Required work -
Give back all of the data exactly, with every picture omitted.

Data provided -
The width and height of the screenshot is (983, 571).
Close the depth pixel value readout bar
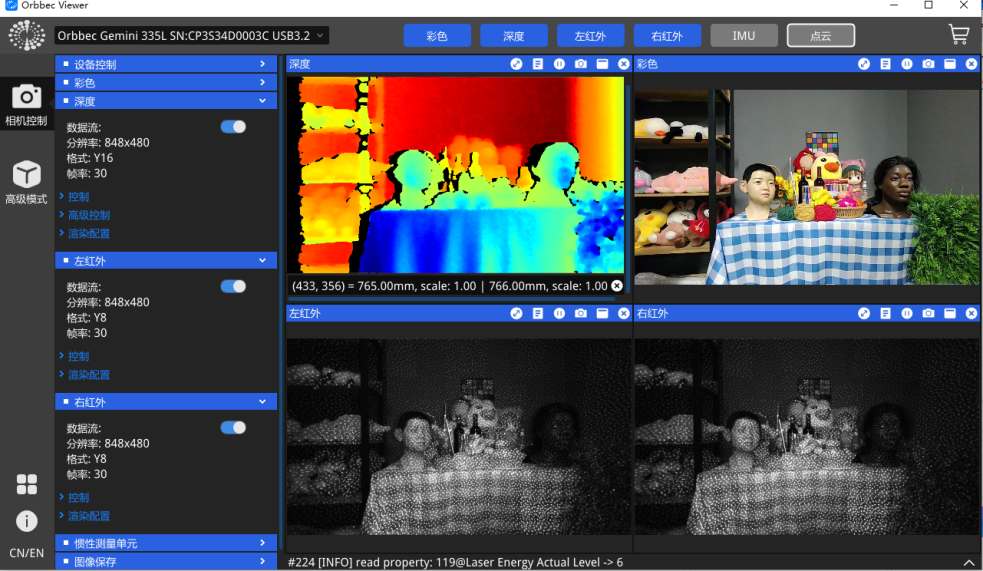617,286
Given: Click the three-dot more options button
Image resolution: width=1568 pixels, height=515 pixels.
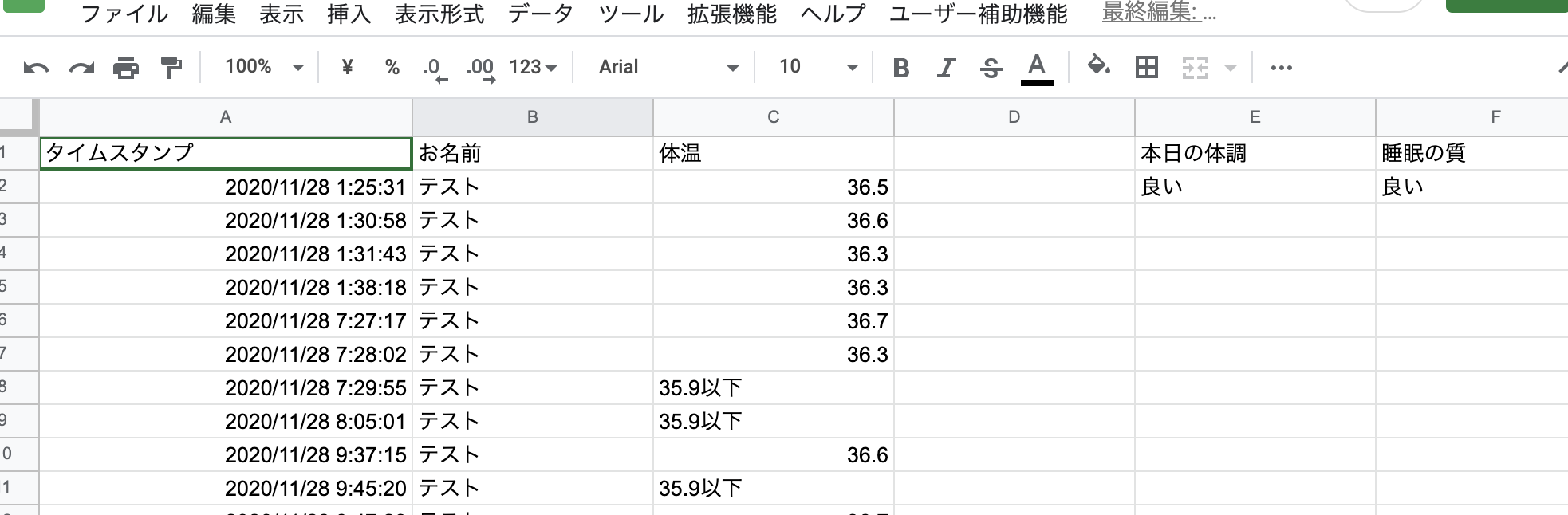Looking at the screenshot, I should pos(1281,68).
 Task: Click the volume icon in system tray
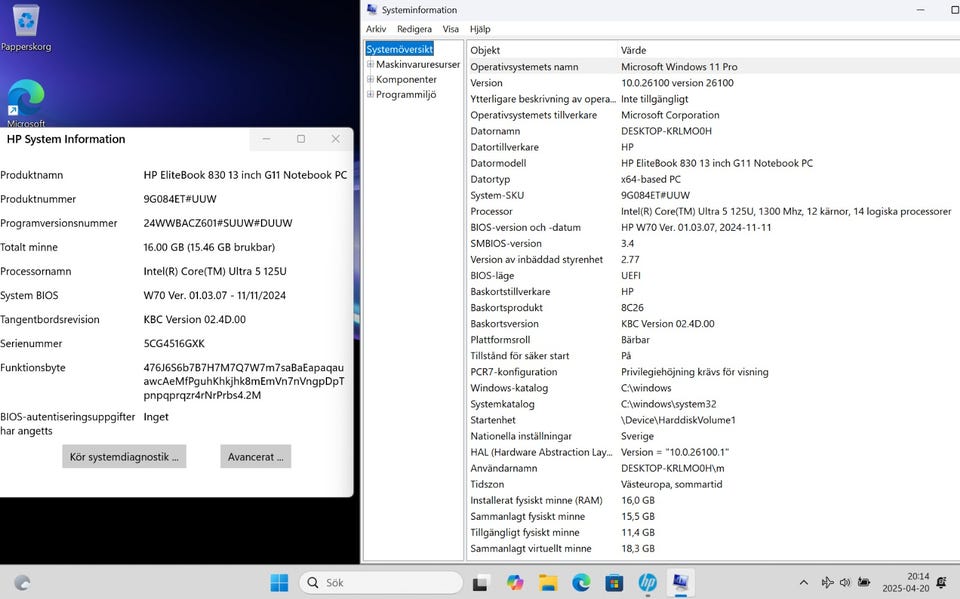coord(845,583)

Your solution -
The width and height of the screenshot is (983, 571).
Close the depth pixel value readout bar
617,286
Given: Click the three-dot more options button
Image resolution: width=1568 pixels, height=515 pixels.
Looking at the screenshot, I should pos(1281,68).
 Task: Click the volume icon in system tray
coord(845,583)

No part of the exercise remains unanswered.